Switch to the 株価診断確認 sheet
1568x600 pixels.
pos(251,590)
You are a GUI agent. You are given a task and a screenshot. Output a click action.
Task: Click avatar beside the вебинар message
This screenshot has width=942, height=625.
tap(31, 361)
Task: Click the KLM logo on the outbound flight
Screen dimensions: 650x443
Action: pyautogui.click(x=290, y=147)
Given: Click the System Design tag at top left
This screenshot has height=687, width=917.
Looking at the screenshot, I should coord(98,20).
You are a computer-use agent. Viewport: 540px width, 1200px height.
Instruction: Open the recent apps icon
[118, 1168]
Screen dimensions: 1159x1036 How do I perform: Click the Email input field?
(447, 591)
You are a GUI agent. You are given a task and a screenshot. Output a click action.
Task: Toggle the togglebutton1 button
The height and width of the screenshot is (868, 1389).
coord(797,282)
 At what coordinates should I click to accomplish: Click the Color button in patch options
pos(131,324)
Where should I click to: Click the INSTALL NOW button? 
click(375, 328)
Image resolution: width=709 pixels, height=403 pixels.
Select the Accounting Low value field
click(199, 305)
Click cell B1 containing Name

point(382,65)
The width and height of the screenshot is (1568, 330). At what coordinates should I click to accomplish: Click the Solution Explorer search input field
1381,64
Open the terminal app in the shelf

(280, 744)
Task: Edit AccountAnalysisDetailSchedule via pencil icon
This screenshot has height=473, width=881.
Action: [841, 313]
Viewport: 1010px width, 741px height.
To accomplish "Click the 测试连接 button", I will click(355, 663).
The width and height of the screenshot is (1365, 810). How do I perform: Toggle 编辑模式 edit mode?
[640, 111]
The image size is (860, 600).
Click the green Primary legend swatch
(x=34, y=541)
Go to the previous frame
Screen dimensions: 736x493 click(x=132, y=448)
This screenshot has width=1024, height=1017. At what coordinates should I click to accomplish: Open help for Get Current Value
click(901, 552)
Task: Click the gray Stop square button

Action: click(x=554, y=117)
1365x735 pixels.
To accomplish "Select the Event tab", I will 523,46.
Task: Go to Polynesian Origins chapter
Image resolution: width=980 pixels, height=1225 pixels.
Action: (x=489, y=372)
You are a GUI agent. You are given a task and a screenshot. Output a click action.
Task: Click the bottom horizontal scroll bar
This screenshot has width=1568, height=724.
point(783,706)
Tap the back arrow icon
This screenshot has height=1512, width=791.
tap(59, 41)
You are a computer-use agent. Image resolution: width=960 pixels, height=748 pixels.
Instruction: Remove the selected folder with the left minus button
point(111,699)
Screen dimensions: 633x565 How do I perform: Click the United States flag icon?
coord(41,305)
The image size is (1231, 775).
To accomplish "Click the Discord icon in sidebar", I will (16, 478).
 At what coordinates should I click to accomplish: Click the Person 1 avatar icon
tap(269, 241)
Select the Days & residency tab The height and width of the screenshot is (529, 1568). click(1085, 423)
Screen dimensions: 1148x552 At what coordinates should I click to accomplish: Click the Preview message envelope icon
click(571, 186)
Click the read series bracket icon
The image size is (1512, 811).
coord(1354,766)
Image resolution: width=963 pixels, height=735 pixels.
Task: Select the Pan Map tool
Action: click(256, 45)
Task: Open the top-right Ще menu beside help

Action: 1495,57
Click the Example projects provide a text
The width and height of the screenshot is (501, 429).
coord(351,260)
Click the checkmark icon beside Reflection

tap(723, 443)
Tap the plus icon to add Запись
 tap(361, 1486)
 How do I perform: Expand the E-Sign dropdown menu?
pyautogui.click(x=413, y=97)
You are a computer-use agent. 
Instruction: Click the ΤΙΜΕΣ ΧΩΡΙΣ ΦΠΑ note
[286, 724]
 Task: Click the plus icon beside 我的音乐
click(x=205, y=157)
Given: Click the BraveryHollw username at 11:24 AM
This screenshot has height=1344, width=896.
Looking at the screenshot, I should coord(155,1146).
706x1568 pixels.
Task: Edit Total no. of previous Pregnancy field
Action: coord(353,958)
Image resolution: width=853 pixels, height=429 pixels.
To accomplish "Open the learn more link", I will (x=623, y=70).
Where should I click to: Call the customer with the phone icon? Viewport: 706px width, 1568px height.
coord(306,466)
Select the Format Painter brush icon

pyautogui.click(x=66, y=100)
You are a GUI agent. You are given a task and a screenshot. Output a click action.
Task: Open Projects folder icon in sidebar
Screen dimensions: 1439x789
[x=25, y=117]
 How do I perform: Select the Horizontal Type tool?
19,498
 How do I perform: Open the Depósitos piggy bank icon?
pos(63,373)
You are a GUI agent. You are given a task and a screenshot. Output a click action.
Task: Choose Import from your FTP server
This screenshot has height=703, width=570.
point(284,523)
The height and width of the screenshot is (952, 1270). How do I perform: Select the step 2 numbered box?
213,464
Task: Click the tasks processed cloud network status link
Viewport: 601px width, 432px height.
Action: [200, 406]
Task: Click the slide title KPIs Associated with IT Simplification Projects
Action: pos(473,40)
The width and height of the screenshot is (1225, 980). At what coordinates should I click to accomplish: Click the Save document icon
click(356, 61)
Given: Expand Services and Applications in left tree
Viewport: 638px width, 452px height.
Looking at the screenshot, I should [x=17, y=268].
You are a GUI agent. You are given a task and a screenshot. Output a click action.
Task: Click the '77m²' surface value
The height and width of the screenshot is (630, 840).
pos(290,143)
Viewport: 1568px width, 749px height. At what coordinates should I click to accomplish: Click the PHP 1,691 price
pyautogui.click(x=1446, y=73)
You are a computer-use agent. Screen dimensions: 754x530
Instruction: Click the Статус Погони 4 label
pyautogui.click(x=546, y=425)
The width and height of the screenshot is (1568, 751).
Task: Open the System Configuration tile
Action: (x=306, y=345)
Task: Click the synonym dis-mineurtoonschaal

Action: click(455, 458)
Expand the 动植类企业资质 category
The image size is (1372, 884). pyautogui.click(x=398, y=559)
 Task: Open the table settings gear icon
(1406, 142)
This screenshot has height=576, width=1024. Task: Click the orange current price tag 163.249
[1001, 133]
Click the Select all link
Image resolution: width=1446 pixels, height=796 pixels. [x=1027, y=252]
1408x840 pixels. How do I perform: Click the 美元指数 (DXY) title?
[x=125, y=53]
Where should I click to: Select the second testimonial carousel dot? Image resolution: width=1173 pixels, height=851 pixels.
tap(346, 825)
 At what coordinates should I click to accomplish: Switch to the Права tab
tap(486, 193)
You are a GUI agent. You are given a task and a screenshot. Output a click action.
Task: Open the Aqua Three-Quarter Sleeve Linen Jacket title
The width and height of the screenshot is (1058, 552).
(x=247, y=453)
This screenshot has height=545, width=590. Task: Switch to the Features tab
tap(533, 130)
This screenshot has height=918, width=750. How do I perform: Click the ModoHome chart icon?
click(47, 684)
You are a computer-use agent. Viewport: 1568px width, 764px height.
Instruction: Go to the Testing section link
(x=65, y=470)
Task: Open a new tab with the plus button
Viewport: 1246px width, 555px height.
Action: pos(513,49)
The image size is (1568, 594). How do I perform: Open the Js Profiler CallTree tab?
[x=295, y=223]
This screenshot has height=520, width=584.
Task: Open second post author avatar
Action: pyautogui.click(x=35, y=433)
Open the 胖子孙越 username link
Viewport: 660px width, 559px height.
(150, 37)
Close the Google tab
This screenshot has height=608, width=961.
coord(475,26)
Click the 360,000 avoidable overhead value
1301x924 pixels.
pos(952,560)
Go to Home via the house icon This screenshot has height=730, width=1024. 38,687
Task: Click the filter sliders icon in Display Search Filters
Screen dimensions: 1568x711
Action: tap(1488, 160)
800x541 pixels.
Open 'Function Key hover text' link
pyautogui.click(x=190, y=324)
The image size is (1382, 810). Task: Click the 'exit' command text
= = = = = = =
● WORK REQUIRED
Pick out and copy the lines of the material that include the word "username".

● TASK RESULT
Given: Click the BraveryHollw username at 11:24 AM
Open the 胖子孙越 username link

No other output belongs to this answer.